Keep this in mind as a quick and dirty rule: A personal loan is often best for those who need money for a single large expense and know exactly how much they need. A personal line of credit is ideal for multiple large expenses that occur over a few years, with timing and total costs less certain.
Frequently asked questions
How does the draw period work for a personal line of credit?
A personal line of credit is typically made up of two periods: a draw period and a repayment period. The draw period begins upon account opening, allowing you to borrow, repay, and reborrow your credit line as often as you like. It can last several years before you are then obligated to repay your outstanding balance, either in monthly installments or all at once.
Which has a better interest rate: personal loan or personal line of credit?
Interest rates for both personal loans and personal lines of credit tend to be fairly similar. The big difference is that a personal loan offers a fixed rate, while a personal line of credit typically offers a variable rate—meaning your interest can rise or fall depending on factors such as market conditions and changes in the prime rate.
How do repayment terms differ between personal loans and personal lines of credit?
A personal loan’s repayment term is split into equal monthly installments (which include interest) throughout the term of your account. The repayment term of a personal line of credit will change based on the amount of money you use (similar to a credit card). During its draw period, PLOCs require only a monthly minimum payment, sometimes interest-only; during the repayment phase, you’ll be set up on monthly installments similar to a personal loan (unless you pay off your balance all at once).

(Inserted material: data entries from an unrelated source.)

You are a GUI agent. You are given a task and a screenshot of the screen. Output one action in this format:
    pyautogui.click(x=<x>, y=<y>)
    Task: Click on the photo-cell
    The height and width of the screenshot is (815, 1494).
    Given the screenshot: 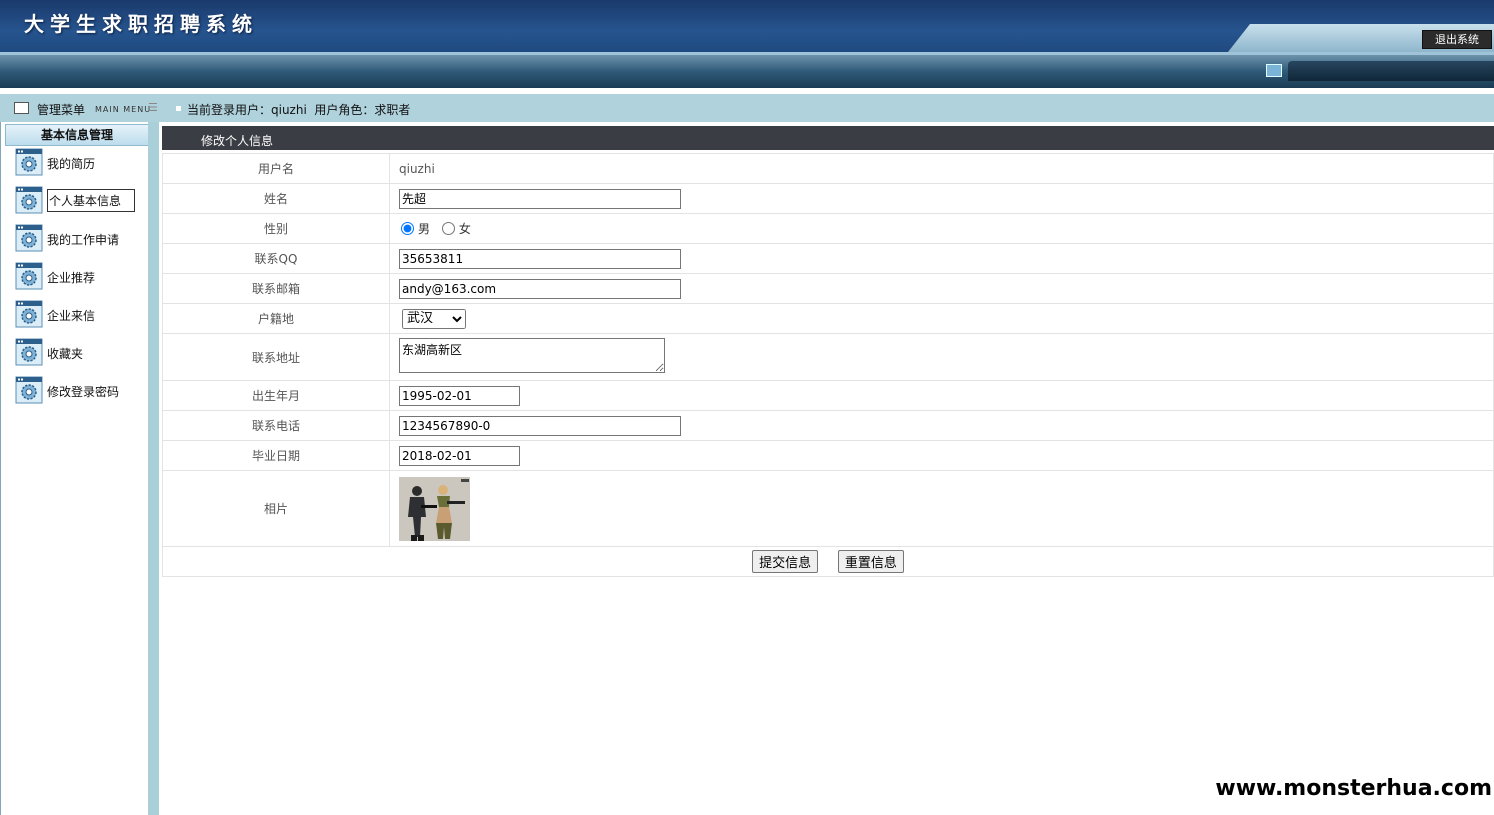 What is the action you would take?
    pyautogui.click(x=942, y=508)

When should I use a personal loan instead of a line of credit?
You should use a personal loan instead of a personal line of credit for a large purchase for which you need all the money upfront. A personal line of credit is better for multiple large purchases that you’ll make over a years-long period.
Can I pay off a personal loan or line of credit early without penalty?
In most cases, you can pay off a personal loan or line of credit early without penalty. Some lenders still charge a prepayment penalty, but it’s a rarity.